■ Your goal ■
Your response should consist of the records, reproduced exactly.

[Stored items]
☆ ☆ ☆

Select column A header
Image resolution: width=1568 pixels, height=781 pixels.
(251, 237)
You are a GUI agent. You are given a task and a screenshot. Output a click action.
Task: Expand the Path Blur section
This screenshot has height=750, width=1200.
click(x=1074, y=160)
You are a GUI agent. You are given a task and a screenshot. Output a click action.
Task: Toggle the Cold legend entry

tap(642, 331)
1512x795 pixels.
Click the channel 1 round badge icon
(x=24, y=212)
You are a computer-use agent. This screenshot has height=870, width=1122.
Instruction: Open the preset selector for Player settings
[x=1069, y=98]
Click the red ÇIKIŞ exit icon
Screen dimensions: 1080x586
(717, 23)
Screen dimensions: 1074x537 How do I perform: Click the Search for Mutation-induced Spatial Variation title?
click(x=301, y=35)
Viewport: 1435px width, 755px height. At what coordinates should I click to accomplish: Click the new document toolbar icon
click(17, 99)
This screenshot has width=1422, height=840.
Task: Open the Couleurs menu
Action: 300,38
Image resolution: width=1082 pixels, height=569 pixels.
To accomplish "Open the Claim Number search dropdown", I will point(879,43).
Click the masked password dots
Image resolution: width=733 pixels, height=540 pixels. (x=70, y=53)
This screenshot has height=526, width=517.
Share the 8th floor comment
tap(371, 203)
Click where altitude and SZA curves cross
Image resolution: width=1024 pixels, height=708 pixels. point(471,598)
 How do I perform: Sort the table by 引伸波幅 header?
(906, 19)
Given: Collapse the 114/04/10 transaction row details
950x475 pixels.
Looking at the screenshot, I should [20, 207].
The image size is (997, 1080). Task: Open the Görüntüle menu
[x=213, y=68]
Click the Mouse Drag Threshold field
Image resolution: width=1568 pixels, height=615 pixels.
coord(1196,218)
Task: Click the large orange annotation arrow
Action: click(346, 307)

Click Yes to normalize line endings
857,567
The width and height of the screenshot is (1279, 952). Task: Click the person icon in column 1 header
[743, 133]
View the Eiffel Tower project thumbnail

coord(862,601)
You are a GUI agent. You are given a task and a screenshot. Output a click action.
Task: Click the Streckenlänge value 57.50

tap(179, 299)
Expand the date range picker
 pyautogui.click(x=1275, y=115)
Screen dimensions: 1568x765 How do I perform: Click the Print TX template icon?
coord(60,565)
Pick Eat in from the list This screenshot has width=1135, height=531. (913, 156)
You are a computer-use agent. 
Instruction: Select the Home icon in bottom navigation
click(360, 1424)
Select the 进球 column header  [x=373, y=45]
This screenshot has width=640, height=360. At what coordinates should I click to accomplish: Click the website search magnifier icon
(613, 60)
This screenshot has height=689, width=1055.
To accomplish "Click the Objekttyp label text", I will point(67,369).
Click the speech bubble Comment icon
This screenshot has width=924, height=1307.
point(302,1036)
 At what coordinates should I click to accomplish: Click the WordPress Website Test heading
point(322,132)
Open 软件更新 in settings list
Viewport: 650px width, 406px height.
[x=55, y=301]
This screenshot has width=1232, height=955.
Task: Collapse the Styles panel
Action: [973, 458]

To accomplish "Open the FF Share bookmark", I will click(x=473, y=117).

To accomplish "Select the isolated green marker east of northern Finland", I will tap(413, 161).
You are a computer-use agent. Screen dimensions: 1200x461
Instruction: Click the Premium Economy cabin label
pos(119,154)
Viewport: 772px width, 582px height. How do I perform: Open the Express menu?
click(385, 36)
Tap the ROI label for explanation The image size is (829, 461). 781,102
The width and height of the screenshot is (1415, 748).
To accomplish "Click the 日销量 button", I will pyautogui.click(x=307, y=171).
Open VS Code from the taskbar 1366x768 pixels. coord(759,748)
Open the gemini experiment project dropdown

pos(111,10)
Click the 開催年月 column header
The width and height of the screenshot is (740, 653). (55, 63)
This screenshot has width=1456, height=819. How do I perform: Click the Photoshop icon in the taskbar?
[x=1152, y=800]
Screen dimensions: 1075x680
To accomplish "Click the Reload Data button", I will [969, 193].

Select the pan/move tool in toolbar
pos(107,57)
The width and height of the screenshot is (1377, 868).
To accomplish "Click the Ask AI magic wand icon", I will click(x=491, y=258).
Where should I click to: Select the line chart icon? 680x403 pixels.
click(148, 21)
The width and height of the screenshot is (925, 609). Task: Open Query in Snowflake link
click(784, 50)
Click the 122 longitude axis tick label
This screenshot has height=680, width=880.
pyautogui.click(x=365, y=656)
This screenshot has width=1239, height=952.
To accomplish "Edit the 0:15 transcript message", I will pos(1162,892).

☆ ☆ ☆

■ Answer to the exercise ■
Select column A header
Image resolution: width=1568 pixels, height=781 pixels.
(251, 237)
You are a GUI agent. You are given a task and a screenshot. Output a click action.
Task: Expand the Path Blur section
This screenshot has height=750, width=1200.
click(x=1074, y=160)
You are a GUI agent. You are given a task and a screenshot. Output a click action.
Task: Toggle the Cold legend entry

tap(642, 331)
1512x795 pixels.
Click the channel 1 round badge icon
(x=24, y=212)
You are a computer-use agent. This screenshot has height=870, width=1122.
Instruction: Open the preset selector for Player settings
[x=1069, y=98]
Click the red ÇIKIŞ exit icon
Screen dimensions: 1080x586
(717, 23)
Screen dimensions: 1074x537 How do I perform: Click the Search for Mutation-induced Spatial Variation title?
click(x=301, y=35)
Viewport: 1435px width, 755px height. At what coordinates should I click to accomplish: Click the new document toolbar icon
click(17, 99)
This screenshot has width=1422, height=840.
Task: Open the Couleurs menu
Action: 300,38
Image resolution: width=1082 pixels, height=569 pixels.
To accomplish "Open the Claim Number search dropdown", I will point(879,43).
Click the masked password dots
Image resolution: width=733 pixels, height=540 pixels. (x=70, y=53)
This screenshot has height=526, width=517.
Share the 8th floor comment
tap(371, 203)
Click where altitude and SZA curves cross
Image resolution: width=1024 pixels, height=708 pixels. point(471,598)
 How do I perform: Sort the table by 引伸波幅 header?
(906, 19)
Given: Collapse the 114/04/10 transaction row details
950x475 pixels.
Looking at the screenshot, I should [20, 207].
The image size is (997, 1080). Task: Open the Görüntüle menu
[x=213, y=68]
Click the Mouse Drag Threshold field
Image resolution: width=1568 pixels, height=615 pixels.
coord(1196,218)
Task: Click the large orange annotation arrow
Action: click(346, 307)

Click Yes to normalize line endings
857,567
The width and height of the screenshot is (1279, 952). Task: Click the person icon in column 1 header
[743, 133]
View the Eiffel Tower project thumbnail

coord(862,601)
You are a GUI agent. You are given a task and a screenshot. Output a click action.
Task: Click the Streckenlänge value 57.50

tap(179, 299)
Expand the date range picker
 pyautogui.click(x=1275, y=115)
Screen dimensions: 1568x765 How do I perform: Click the Print TX template icon?
coord(60,565)
Pick Eat in from the list This screenshot has width=1135, height=531. (913, 156)
You are a computer-use agent. 
Instruction: Select the Home icon in bottom navigation
click(360, 1424)
Select the 进球 column header  [x=373, y=45]
This screenshot has width=640, height=360. At what coordinates should I click to accomplish: Click the website search magnifier icon
(613, 60)
This screenshot has height=689, width=1055.
To accomplish "Click the Objekttyp label text", I will point(67,369).
Click the speech bubble Comment icon
This screenshot has width=924, height=1307.
point(302,1036)
 At what coordinates should I click to accomplish: Click the WordPress Website Test heading
point(322,132)
Open 软件更新 in settings list
Viewport: 650px width, 406px height.
[x=55, y=301]
This screenshot has width=1232, height=955.
Task: Collapse the Styles panel
Action: [973, 458]

To accomplish "Open the FF Share bookmark", I will click(x=473, y=117).

To accomplish "Select the isolated green marker east of northern Finland", I will tap(413, 161).
You are a computer-use agent. Screen dimensions: 1200x461
Instruction: Click the Premium Economy cabin label
pos(119,154)
Viewport: 772px width, 582px height. How do I perform: Open the Express menu?
click(385, 36)
Tap the ROI label for explanation The image size is (829, 461). 781,102
The width and height of the screenshot is (1415, 748).
To accomplish "Click the 日销量 button", I will pyautogui.click(x=307, y=171).
Open VS Code from the taskbar 1366x768 pixels. coord(759,748)
Open the gemini experiment project dropdown

pos(111,10)
Click the 開催年月 column header
The width and height of the screenshot is (740, 653). (55, 63)
This screenshot has width=1456, height=819. How do I perform: Click the Photoshop icon in the taskbar?
[x=1152, y=800]
Screen dimensions: 1075x680
To accomplish "Click the Reload Data button", I will [969, 193].

Select the pan/move tool in toolbar
pos(107,57)
The width and height of the screenshot is (1377, 868).
To accomplish "Click the Ask AI magic wand icon", I will click(x=491, y=258).
Where should I click to: Select the line chart icon? 680x403 pixels.
click(148, 21)
The width and height of the screenshot is (925, 609). Task: Open Query in Snowflake link
click(784, 50)
Click the 122 longitude axis tick label
This screenshot has height=680, width=880.
pyautogui.click(x=365, y=656)
This screenshot has width=1239, height=952.
To accomplish "Edit the 0:15 transcript message", I will pos(1162,892).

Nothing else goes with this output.